Editor’s Note: This is the final part of the series where we have reviewed the Supreme Court case of Smith v. Doe, in which is ruled the sex offender registry constitutional. Last Tuesday (Oct. 2), the Supreme Court heard another registry case in Gundy v. United States. We are in the process of reviewing the transcripts from the oral arguments and hope to have our analysis done by next week.
Smith stands as proof that public perception and hysteria shapes judicial review. And, once the Court decides a case, no matter how transparently false the basis, getting them to reverse their error is problematic. Fortunately, though this is a terrible case, desperately in need over overturning, its faulty logic can still be used to roll back some of the damage of the registry, as cases like Doe v. Snyder show us.
Unlike the registry in Smith, today’s registry is a plethora of restrictions and affirmative disabilities. The “hypothetical possibility” that the Court derided so much is now an inherent feature of the law. Many local or state registries actually prohibit registrants from finding meaningful jobs or housing and public officials often exert pressure on those who would otherwise assist offenders into backing off. The registry today unquestionably contains conditions.
Thus, under the rationale of Smith, today’s registry is undoubtedly punishment. The minor differences the Court relied on have vanished and the treatment of sex offenders is little different than the shaming punishment of old an an extended lifetime term of probation. This opens it up to a challenge under the Double Jeopardy, Due Process, Cruel and Unusual Punishment, Ex Post Facto and Bill of Attainder clauses. Savvy lawyers, and non-ideologue judges, are already raising this point. “We were told: if it becomes what we have here, it is unconstitutional. It’s time to fix it.”

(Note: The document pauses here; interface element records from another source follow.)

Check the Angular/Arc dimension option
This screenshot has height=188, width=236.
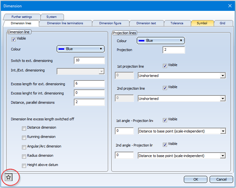pyautogui.click(x=24, y=147)
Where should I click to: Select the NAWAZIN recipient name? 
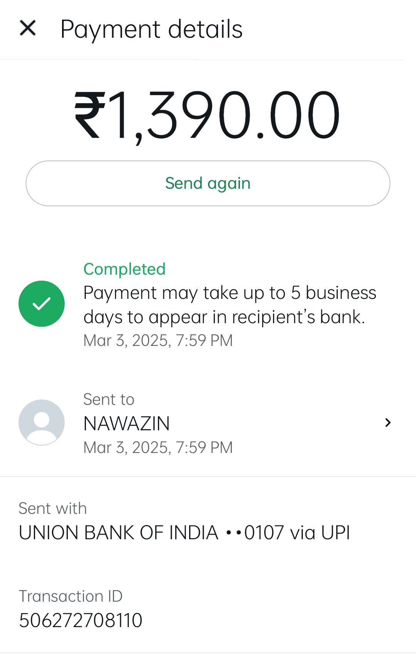tap(126, 424)
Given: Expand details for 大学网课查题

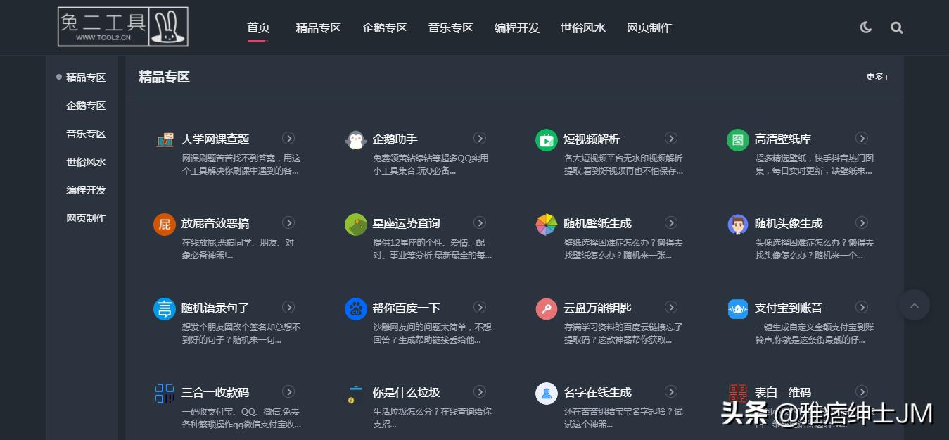Looking at the screenshot, I should coord(288,138).
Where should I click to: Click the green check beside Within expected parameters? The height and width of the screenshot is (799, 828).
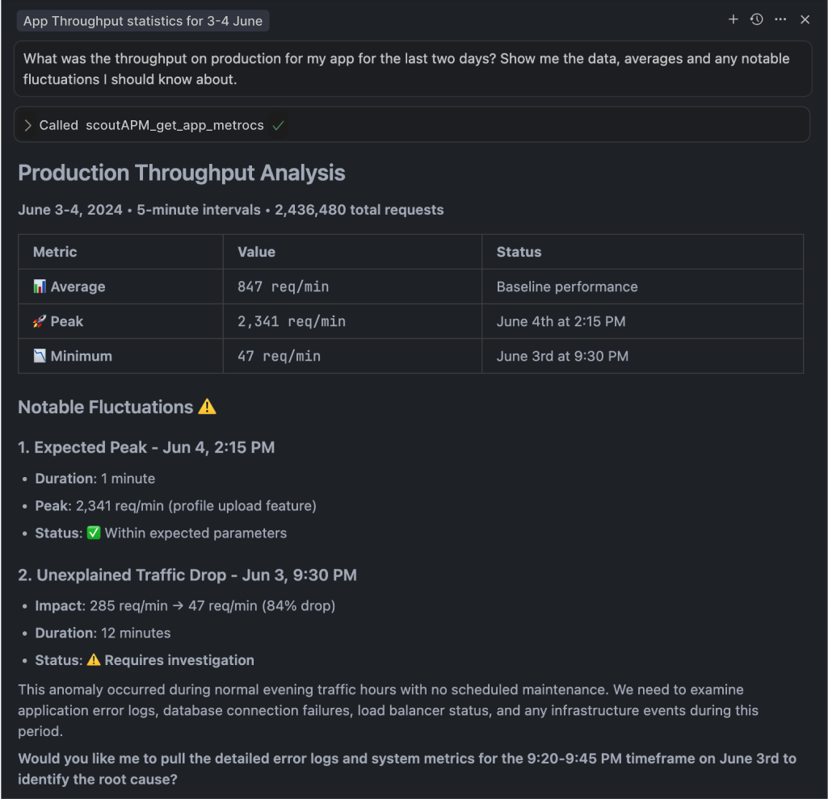tap(93, 533)
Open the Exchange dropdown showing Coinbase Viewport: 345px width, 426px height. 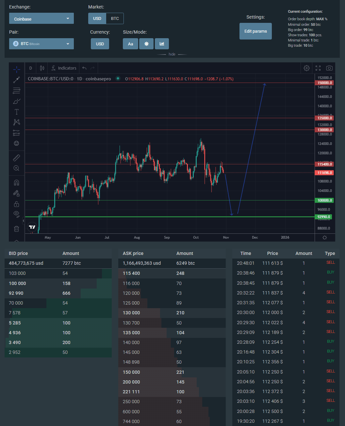point(41,19)
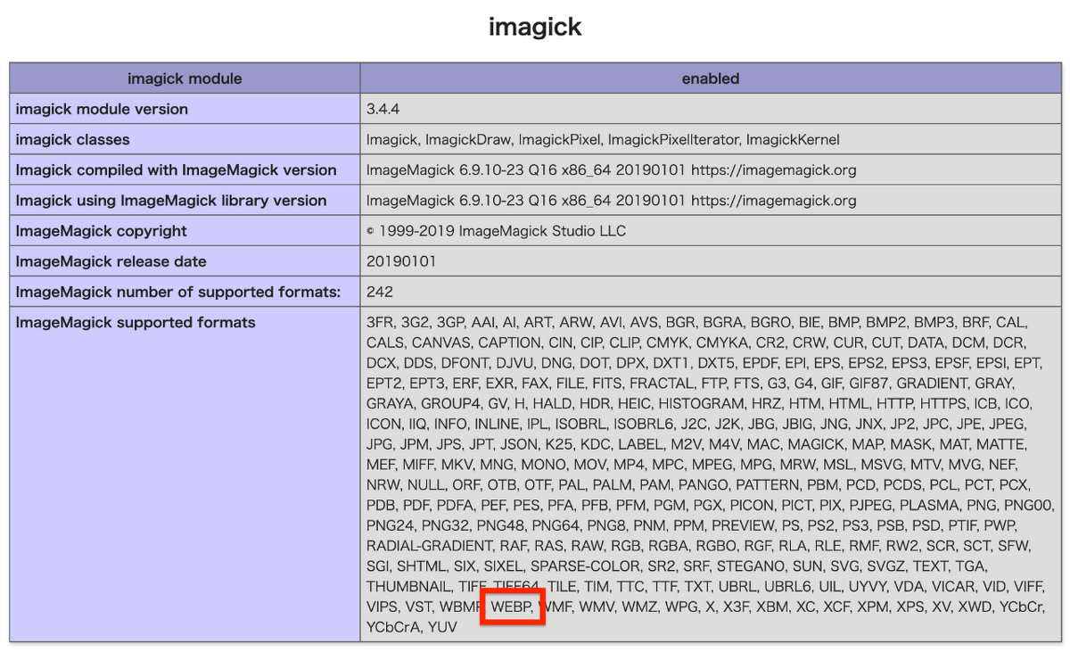The width and height of the screenshot is (1070, 652).
Task: Select the imagick page title
Action: pyautogui.click(x=534, y=27)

Nor can it be pretended anymore that the registry doesn’t impact basic rights. Numerous Constitutionally protected rights are impinged or flat out removed by the registry. So the laisse faire half-hearted review of random civil legislation gives way to the more exacting strict scrutiny that Constitutional rights gets, as we saw with Packingham v. North Carolina. Whatever claims are made-such as that sex offenders have recidivism rates and are dangerous-then have to be substantiated; they cannot simply be accepted as true.
Once the State has intruded on rights, it is now on the powers that be, not the offender, to prove their case. The underlying basis has to be true. The deprivation has to be directly related to a legitimate societal goal. The solution must actually address the problem. The State must not sweep in 95% more people than needed or needlessly burden rights.
In short, the registry will fail every step of the test.
Smith acknowledged that the registry likely had Constitutional flaws. Instead of taking that statement as encouragement to keep trying, the legal professional simply gave up, with a few lawyers trying the same exact tact that had just failed to pretend they were fighting the food fight. Going forward, we need to not only distinguish the new burdens from the old, but start laying the ground work for overturning Smith.
This means lawyers need to stop conceding that the State’s purpose behind the registry is valid. It is not. The States have known all along that what they are doing is invalid and that their case is based on misinformation. Countering pleas for emotional rulings with the facts and the admissions in the cases upholding the registry is essential. Explaining that the registry doesn’t make sense, even on paper, is the proper return strategy to vague Governmental claims of protecting children, or showing that the “threat” doesn’t exist. Smith, and all the cases built upon it, are fundamentally infirm. Only by actually confronting and refuting these errors, not avoiding and hiding from them, can we hope to correct course.